Pour parcourir le monde, il faut un véhicule fiable, habitable et pouvant passer partout. S’il a de la classe et qu’il sort de l’ordinaire, cela ne gâche rien. Guillaume a tout réuni (classe comprise) en ayant décidé de faire du raid avec... une Renault de 1953 !
Au sortir de la guerre, la société des automobiles Louis Renault devient la Régie Nationale des Usines Renault. Pour relancer la production et équiper un maximum de français, la 4cv est lancée. Elle est surnommée motte de beurre en raison de sa couleur : la peinture des premiers exemplaires provient de l’Africa Korps... L’auto est petite et économique mais cela ne suffit pas toujours.
Renault met alors en chantier un véhicule beaucoup plus gros, à destination des colonies et du monde rural. La Colorale, contraction de ces deux mots, a trouvé son nom. Elle sera rustique, simple et devra utiliser de l’éprouvé. En témoigne son moteur à soupapes latérales, dont la conception remonte à l’avant-guerre. 52 chevaux sous le capot.

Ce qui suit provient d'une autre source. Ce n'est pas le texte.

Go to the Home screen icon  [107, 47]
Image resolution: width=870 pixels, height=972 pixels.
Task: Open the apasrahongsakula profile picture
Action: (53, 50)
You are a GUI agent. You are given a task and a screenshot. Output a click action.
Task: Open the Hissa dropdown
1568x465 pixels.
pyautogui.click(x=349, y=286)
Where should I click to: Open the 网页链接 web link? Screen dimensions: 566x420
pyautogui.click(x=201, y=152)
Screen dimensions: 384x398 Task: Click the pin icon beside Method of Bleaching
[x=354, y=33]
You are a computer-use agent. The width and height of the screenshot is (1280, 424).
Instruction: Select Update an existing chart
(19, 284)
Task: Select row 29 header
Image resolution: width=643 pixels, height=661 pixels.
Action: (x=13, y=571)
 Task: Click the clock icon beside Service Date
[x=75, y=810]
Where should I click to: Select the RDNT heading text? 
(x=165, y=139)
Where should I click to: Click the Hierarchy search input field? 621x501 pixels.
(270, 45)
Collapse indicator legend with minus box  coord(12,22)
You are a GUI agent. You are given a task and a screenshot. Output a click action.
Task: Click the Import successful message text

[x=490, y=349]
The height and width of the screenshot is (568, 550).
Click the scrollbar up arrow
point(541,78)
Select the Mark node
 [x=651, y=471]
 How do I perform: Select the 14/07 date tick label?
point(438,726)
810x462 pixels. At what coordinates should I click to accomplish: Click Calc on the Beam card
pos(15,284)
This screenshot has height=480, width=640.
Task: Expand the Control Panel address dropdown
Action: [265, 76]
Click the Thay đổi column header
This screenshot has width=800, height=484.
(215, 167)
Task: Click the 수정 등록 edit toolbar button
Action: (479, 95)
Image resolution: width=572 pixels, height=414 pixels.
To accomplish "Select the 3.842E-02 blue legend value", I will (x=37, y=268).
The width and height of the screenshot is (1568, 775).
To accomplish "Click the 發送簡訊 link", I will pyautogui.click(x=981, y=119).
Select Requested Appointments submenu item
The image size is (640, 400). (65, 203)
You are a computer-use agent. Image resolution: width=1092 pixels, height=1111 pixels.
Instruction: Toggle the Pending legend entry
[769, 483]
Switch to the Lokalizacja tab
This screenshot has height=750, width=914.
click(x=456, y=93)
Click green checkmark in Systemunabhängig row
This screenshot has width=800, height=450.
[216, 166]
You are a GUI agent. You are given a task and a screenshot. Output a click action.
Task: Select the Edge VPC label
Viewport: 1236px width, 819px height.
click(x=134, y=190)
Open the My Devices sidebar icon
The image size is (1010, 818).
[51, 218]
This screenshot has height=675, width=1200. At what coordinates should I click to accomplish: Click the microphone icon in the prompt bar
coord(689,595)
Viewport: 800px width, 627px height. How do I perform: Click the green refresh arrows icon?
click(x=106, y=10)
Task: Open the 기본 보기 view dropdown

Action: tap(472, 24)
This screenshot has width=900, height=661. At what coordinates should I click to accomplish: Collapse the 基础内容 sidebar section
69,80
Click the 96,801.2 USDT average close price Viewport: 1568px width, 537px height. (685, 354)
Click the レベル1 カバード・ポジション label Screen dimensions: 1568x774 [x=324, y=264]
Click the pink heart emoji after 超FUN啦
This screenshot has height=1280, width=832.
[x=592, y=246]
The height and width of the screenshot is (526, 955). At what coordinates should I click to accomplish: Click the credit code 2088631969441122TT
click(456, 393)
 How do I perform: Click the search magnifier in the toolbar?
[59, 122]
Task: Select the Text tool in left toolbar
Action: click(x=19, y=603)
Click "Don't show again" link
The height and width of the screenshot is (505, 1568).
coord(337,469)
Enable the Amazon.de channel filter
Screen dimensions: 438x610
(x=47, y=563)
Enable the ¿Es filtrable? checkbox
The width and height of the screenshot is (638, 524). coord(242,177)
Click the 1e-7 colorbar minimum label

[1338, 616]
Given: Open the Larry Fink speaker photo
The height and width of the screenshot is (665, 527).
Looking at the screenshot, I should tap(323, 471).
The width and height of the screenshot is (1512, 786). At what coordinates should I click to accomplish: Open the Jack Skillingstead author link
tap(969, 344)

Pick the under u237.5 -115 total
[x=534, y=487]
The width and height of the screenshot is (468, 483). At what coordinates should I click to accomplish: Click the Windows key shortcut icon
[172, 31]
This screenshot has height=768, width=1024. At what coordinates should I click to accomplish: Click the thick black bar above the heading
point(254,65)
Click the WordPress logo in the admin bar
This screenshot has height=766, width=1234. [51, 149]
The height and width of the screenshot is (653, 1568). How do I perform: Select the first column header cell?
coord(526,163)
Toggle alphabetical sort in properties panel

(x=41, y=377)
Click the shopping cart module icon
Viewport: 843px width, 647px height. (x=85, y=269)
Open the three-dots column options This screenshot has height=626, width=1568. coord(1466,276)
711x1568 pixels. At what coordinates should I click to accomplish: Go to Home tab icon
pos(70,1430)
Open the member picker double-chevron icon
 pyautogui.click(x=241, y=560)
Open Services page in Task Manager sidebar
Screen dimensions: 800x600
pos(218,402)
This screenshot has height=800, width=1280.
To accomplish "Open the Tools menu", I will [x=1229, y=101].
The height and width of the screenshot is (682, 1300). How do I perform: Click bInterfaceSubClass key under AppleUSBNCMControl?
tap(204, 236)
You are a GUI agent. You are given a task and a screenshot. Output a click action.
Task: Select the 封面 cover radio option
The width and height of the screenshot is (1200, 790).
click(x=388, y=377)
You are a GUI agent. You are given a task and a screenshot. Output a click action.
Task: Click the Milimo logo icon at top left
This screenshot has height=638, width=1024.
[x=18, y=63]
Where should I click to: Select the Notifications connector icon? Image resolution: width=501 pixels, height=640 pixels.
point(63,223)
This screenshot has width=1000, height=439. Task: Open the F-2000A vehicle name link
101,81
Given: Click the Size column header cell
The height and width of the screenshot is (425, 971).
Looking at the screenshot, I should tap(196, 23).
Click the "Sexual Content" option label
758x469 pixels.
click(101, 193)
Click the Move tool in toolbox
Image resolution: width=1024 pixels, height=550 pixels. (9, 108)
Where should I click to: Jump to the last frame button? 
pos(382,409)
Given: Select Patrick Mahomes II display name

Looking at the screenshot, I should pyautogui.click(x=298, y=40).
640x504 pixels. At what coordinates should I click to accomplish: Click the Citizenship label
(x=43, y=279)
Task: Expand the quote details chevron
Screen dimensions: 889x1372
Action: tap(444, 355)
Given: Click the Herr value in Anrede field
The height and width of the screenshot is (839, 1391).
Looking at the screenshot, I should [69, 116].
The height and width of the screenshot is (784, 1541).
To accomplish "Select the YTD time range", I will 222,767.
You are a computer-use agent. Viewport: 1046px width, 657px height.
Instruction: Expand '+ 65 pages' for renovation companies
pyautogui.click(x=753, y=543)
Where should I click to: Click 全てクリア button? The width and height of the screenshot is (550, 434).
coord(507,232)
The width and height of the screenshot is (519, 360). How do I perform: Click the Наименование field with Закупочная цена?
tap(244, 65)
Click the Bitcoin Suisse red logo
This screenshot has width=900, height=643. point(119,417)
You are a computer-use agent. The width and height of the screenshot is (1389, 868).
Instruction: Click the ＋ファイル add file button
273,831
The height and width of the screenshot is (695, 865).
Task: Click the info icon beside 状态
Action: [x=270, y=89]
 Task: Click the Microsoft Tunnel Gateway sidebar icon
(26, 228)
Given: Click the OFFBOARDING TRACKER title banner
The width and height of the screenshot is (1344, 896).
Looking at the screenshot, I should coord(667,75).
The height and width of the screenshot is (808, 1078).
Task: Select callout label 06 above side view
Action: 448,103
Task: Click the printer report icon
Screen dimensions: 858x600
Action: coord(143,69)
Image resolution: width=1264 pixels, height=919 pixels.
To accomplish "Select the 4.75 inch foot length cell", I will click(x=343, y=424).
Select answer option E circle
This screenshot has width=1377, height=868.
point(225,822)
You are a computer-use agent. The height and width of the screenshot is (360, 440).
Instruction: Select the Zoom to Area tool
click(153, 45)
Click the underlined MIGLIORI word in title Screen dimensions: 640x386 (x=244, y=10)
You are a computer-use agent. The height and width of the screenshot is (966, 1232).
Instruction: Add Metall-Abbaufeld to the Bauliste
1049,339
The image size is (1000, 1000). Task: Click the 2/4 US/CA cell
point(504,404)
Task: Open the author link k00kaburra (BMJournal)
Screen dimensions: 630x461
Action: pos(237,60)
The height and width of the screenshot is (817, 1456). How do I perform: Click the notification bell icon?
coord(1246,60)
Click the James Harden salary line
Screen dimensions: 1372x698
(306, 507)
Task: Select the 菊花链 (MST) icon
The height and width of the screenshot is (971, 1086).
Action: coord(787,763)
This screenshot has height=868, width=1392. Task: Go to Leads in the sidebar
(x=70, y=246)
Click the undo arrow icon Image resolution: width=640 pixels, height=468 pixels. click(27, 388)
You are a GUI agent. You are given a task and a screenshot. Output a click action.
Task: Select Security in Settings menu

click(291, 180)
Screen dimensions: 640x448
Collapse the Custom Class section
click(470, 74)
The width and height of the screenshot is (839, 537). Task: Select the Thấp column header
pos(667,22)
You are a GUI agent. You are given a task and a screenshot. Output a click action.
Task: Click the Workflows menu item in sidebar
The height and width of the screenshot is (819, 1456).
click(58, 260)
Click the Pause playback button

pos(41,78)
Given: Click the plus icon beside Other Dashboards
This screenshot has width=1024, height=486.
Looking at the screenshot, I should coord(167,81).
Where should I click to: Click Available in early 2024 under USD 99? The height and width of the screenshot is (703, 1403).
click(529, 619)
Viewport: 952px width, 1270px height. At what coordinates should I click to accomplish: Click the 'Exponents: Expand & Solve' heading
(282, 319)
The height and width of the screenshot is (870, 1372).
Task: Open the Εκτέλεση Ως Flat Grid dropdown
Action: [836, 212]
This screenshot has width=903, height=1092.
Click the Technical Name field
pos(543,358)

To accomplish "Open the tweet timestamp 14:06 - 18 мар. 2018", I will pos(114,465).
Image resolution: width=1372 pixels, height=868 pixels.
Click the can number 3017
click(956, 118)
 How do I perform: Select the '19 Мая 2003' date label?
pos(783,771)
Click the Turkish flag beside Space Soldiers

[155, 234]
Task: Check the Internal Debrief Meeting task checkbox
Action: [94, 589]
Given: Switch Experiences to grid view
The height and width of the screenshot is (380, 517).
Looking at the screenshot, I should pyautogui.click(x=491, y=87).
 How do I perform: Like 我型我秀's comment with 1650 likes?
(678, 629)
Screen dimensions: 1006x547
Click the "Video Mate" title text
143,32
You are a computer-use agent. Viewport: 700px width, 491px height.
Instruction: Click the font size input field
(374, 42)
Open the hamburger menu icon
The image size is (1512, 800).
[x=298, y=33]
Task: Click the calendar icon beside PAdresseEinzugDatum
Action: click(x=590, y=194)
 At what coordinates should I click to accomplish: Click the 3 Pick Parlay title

La Colorale est déclinée en plusieurs carrosseries. La plus courante est une berline familiale baptisée Prairie, mais il y a également d’autres versions plus utilitaires et notamment la Savane au pare-brise ouvrant, à l’arrière tôlé et aux panneaux latéraux bâchés. Guillaume a tenu à conserver un look très proche de l’origine pour la sienne. Les phares additionnels sont d’époque et les clignotants rapportés comme le rétroviseur passager semblent avoir été montés d’origine.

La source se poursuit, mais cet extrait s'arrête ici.